Here are five initial thoughts on the Packers' 2018 schedule:

Lopsided home/away schedule: The Packers have three home games in the first and last month of their season, but will be away from Lambeau Field for most of October and November. Three of the first four games will be in Green Bay: vs. the Bears on Sept. 9, vs. the Vikings on Sept. 16 and vs. the Buffalo Bills on Sept. 30. It should help the Packers get off to a hot start, but the price is six road trips in an eight-week span once the calendar flips to October.

Favorable bye week: Teams like having their bye week near the middle of the season.

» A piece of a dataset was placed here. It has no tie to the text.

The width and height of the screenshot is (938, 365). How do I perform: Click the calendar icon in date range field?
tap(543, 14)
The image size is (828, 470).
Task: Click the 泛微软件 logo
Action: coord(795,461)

It gives coaches a significant sample size to self-scout in their off week without having to game plan, helping them course correct when needed. It also allows players to rest up for the second half, whereas an early bye week means a long stretch of football to end the season. This year, the Packers get their bye in Week 7. You don’t have to guess whether coach Mike McCarthy is pleased to see that. But the timing of this bye week is especially important, because the toughest part of their season immediately follows.

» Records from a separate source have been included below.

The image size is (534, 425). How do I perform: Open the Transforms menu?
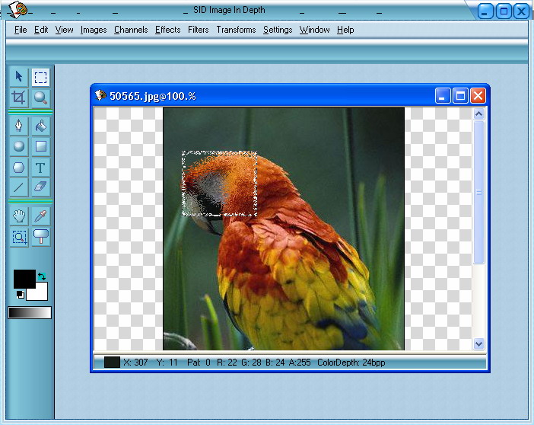coord(236,30)
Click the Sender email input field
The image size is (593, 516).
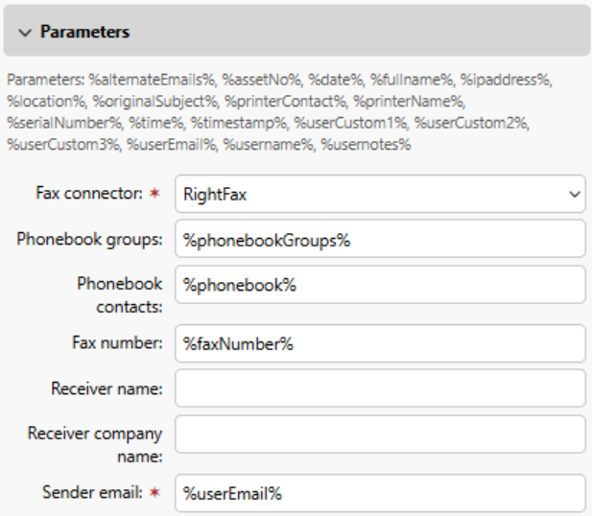tap(380, 493)
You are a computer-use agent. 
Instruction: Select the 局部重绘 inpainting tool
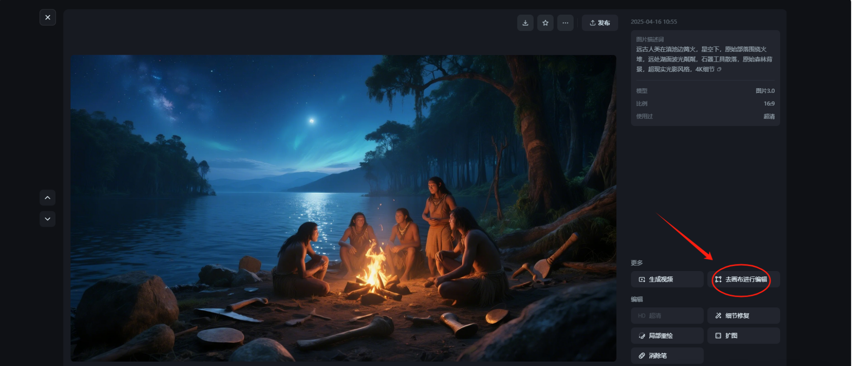pos(667,336)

Coast to coast: Not only are the Packers playing perhaps their two toughest games of the year on consecutive weeks, but they’ll be consuming a lot of flyer miles to do it. The Packers bridge October and November with trips to the Los Angeles Rams (Oct. 28) followed by a prime-time matchup against Tom Brady and the defending AFC champion New England Patriots (Nov. 4). That means in consecutive weeks, the Packers will play on the southern Pacific coast and then the northern Atlantic coast. It’s also the beginning of potentially the most difficult stretch in their schedule not just this season, but in recent past.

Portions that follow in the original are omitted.